A sexta-feira (11), véspera de feriado da Proclamação da República, será marcada por protestos em Curitiba e em diversas partes do país. O primeiro acontece já pela manhã, nas praças Santos Andrade e Rui Barbosa, e uma mobilização que reúne diversas entidades sindicais tomará o Centro da cidade no fim da tarde. O Dia Nacional de Mobilização, que é articulado por várias sindicatos, tem ao menos três atos já marcados para a capital paranaense.

Pela manhã, a Associação de Professores da Universidade Federal do Paraná (APUFPR-SSind) fez um ato que começou no pátio da Reitoria, da instituição, e termina na Praça Santos Andrade.

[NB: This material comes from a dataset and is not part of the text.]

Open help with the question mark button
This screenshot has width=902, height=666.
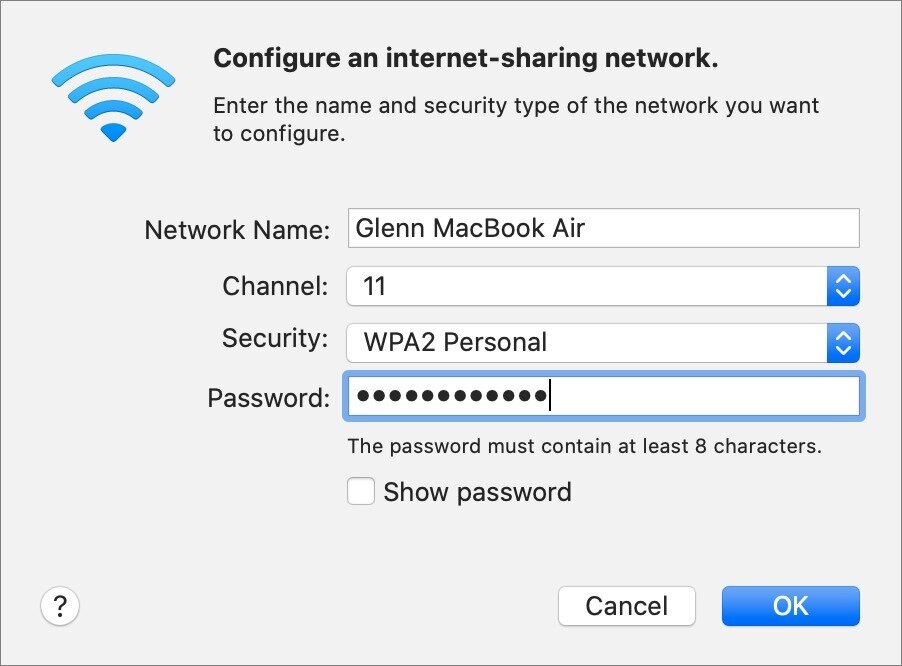(x=60, y=606)

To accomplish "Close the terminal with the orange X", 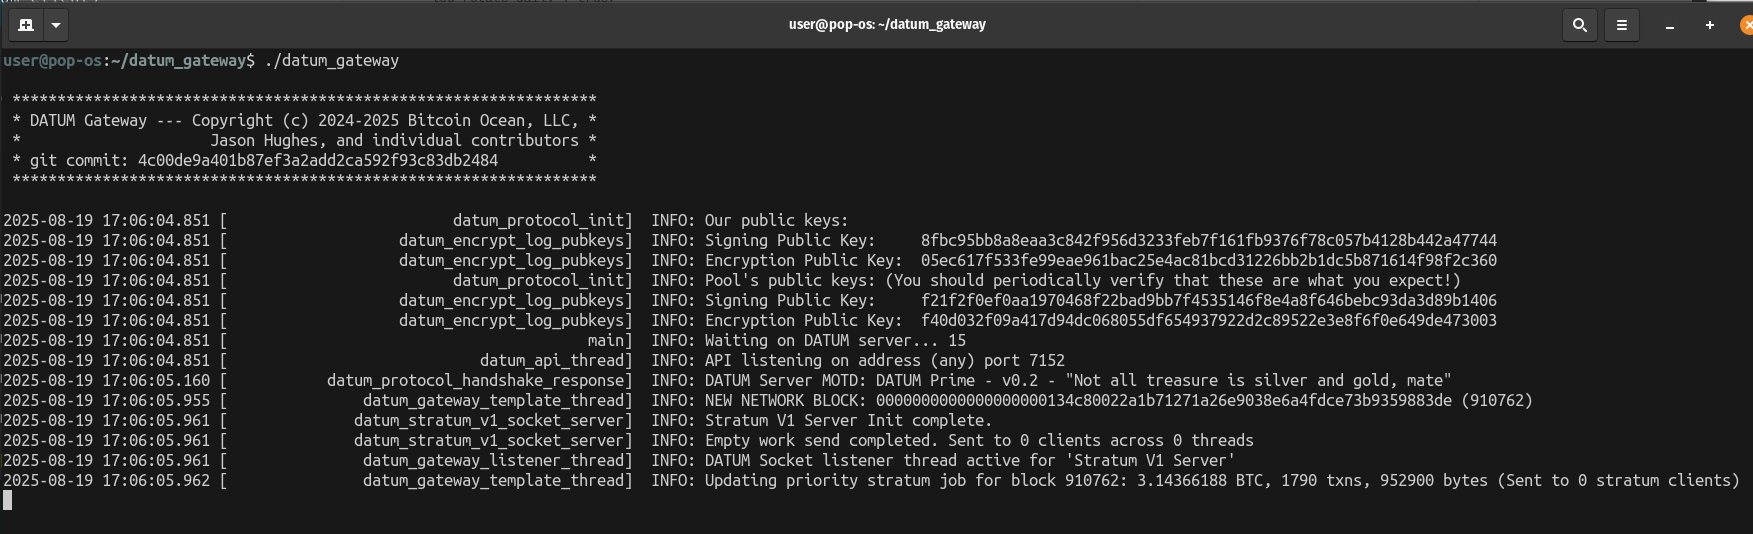I will tap(1746, 25).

Na quinta-feira (10), os professores também aprovaram em assembleia um indicativo de greve a partir do dia 25 de novembro, por tempo determinado.

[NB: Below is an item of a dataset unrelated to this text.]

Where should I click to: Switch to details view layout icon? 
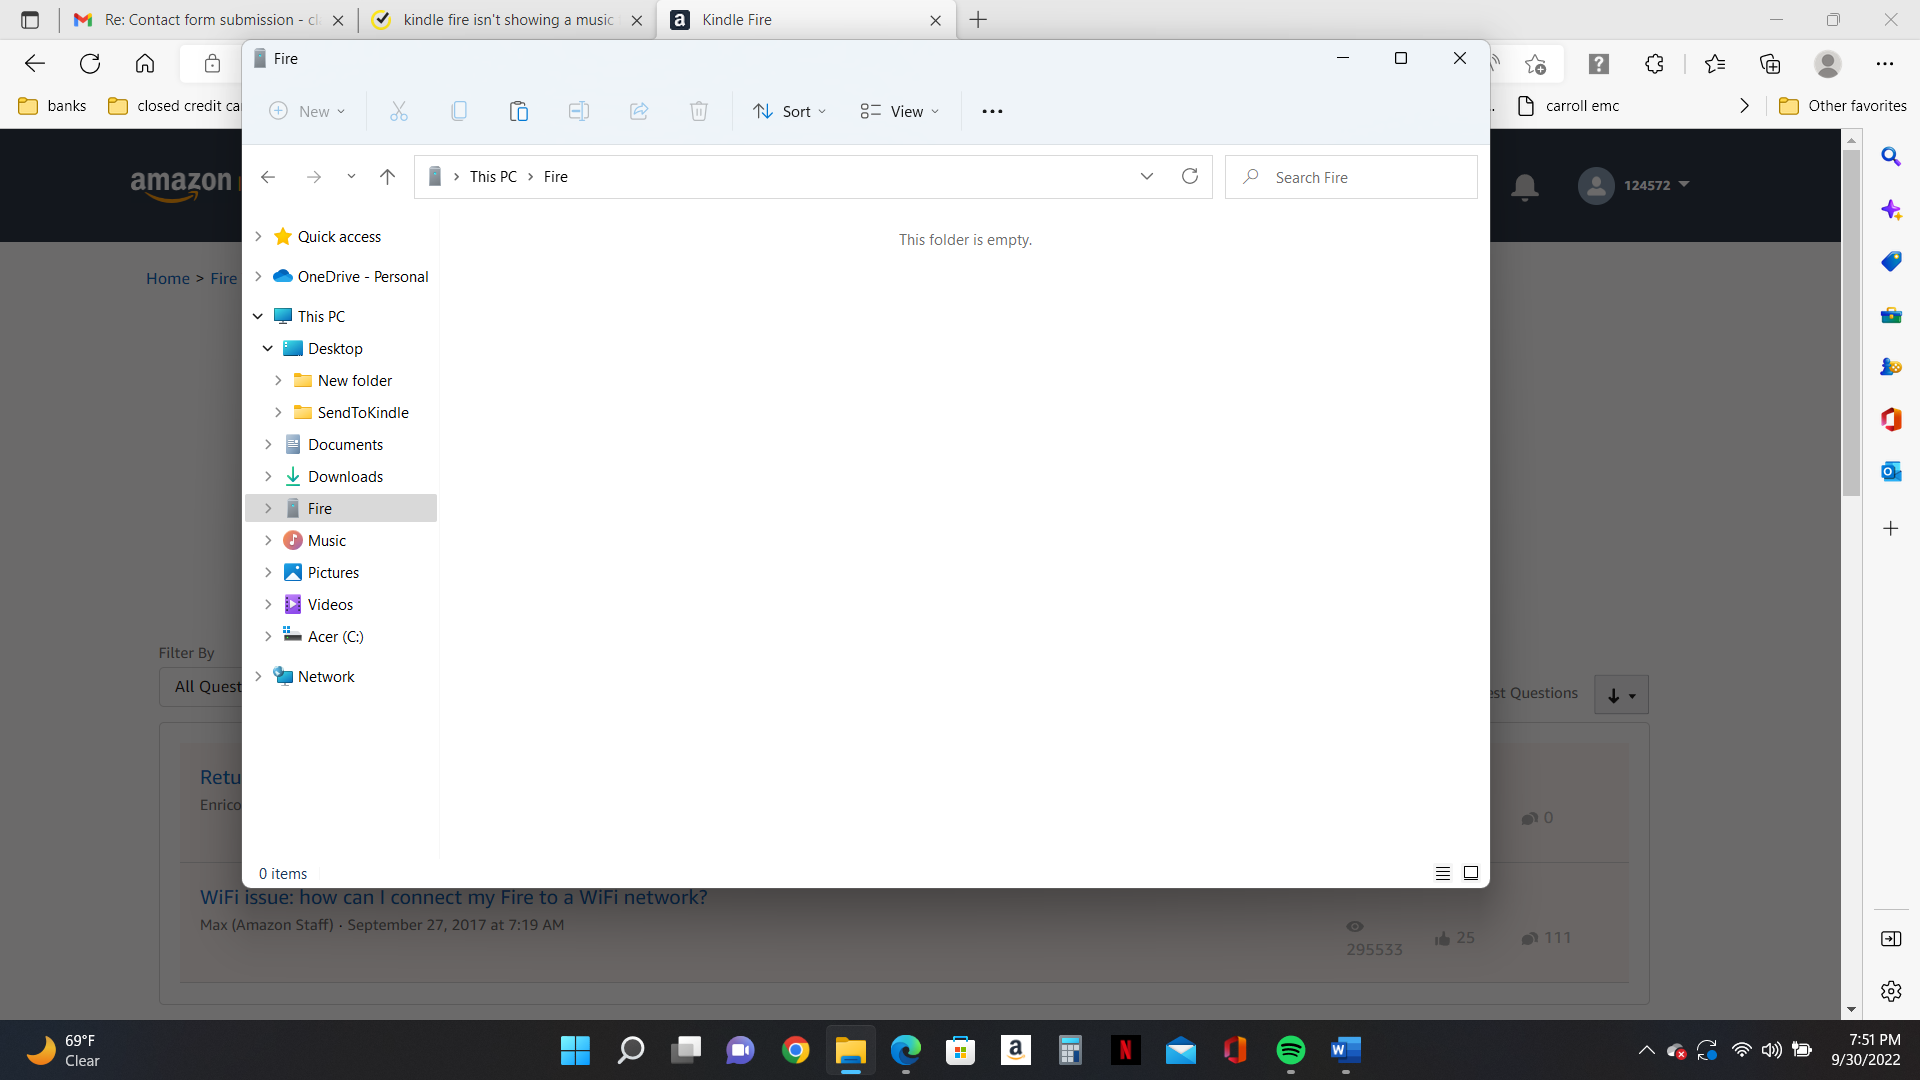[1442, 873]
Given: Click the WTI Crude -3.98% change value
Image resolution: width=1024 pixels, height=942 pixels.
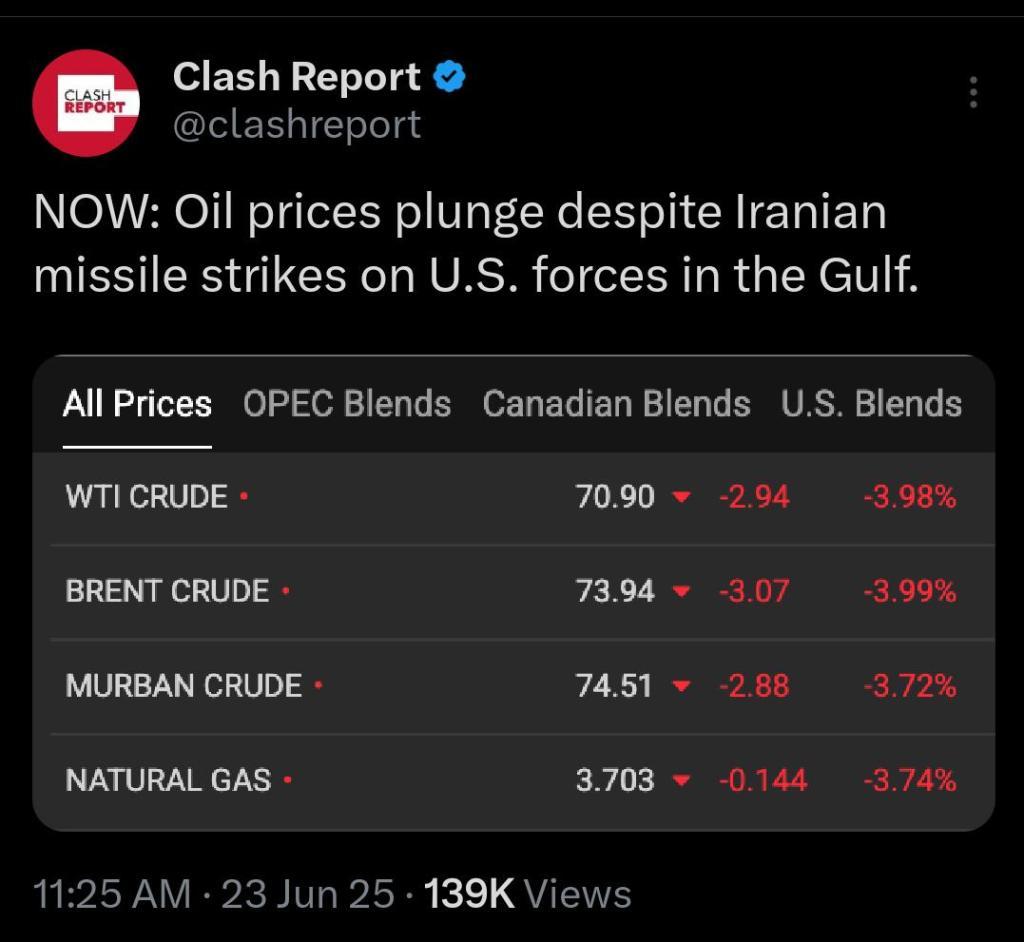Looking at the screenshot, I should (910, 497).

A base do Sindicato dos Trabalhadores em Educação das Instituições Federais de Ensino Superior no estado do Paraná (Sinditest) também participará dessa movimentação. Técnicos da UFPR, UTFPR, UNILA e FUNPAR/HC saíram da Reitoria rumo à Praça Rui Barbosa. Até às13h, será realizado um ato com panfletagem contra a PEC 55, que delimita um teto para os gastos públicos. Os servidores ligados ao Sinditest estão em greve desde meados de outubro. Há expectativa da APP-Sindicato também participar da greve.

“Haverá concentração e depois iremos para a Rui Barbosa. Nessa caminhada encontraremos a APP-Sindicato. Nossa ideia é manter o nosso movimento ao menos até a segunda votação no Senado. Com os professores, as reivindicações dão uma encorpada”, explica José Carlos de Assis, presidente do Sinditest.

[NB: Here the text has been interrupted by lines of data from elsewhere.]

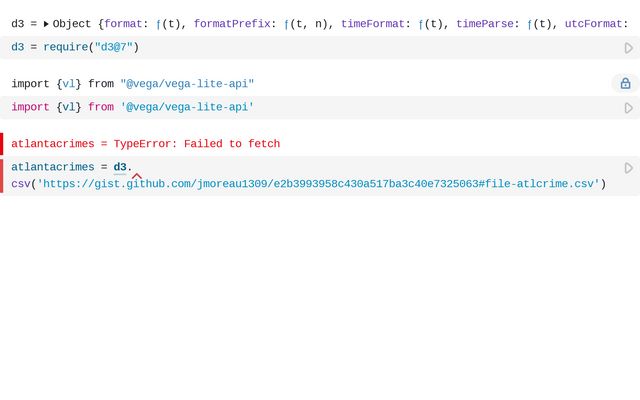
Task: Click the red error bar beside atlantacrimes output
Action: pyautogui.click(x=2, y=144)
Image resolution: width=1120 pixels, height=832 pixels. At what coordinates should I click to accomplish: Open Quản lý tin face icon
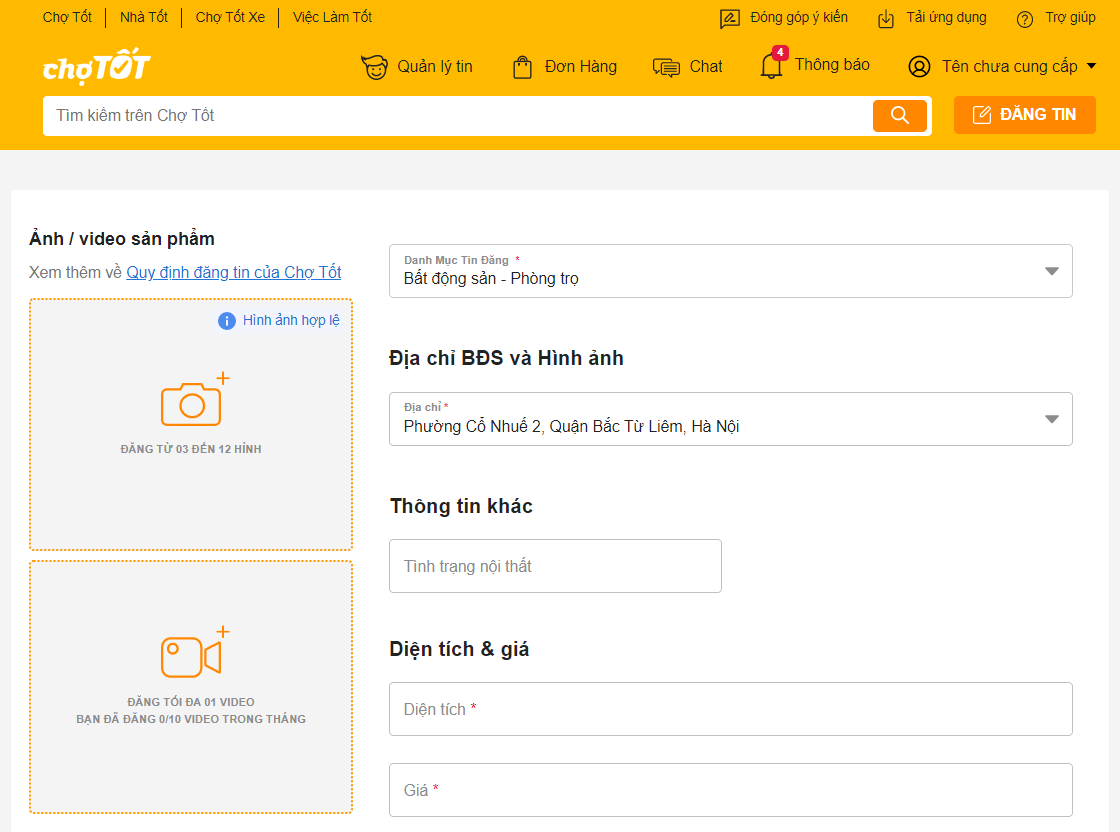[374, 67]
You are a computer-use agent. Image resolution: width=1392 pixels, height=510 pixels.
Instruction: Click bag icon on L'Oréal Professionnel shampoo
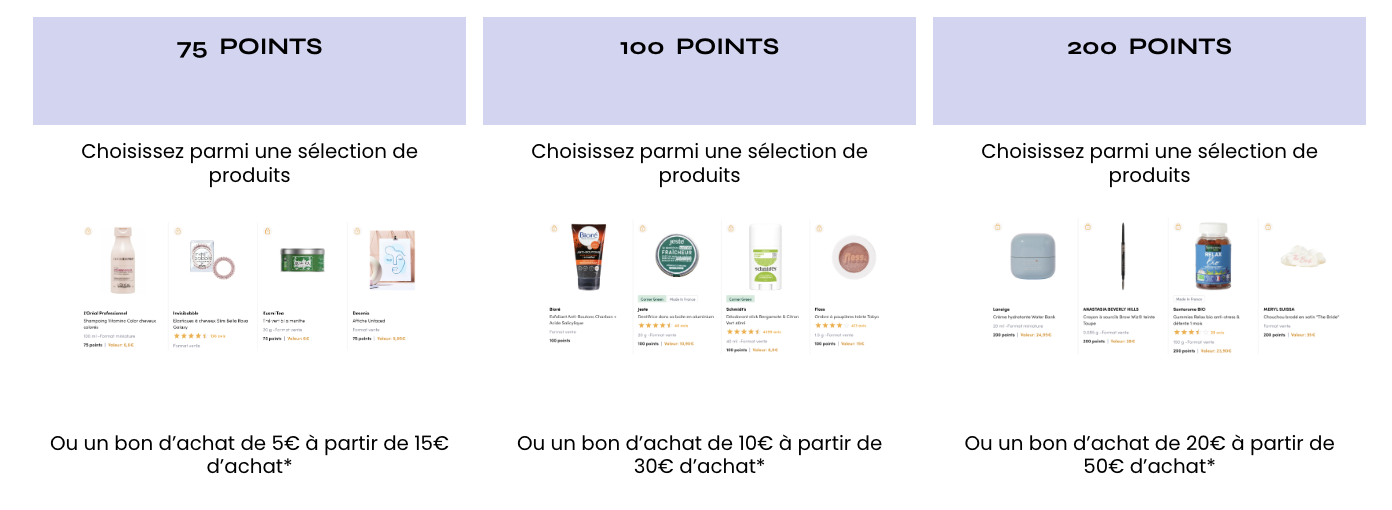(88, 231)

Já às 18h30 acontece a reunião de várias frentes, novamente contra a PEC, com concentração na Praça 19 de Dezembro. O ato acontece em apoio à movimentação nacional e é organizado pelo grupo CWB Contra Temer, com apoio da Central Única dos Trabalhadores (CUT), Central dos Trabalhadores e Trabalhadoras do Brasil (CTB) e Central dos Sindicatos Brasileiros (CSB). O Sinditest e a Apuf também podem participar dessa caminhada.

De acordo com a CUT, estão marcados atos em ao menos 22 estados e mais o Distrito Federal. A pauta é comum: contra o teto dos gastos públicos. Também há um indicativo de nova paralisação nacional, marcada para o dia 25. Dessa vez, com apoio dos sindicatos ligados aos motoristas e cobradores do transporte público.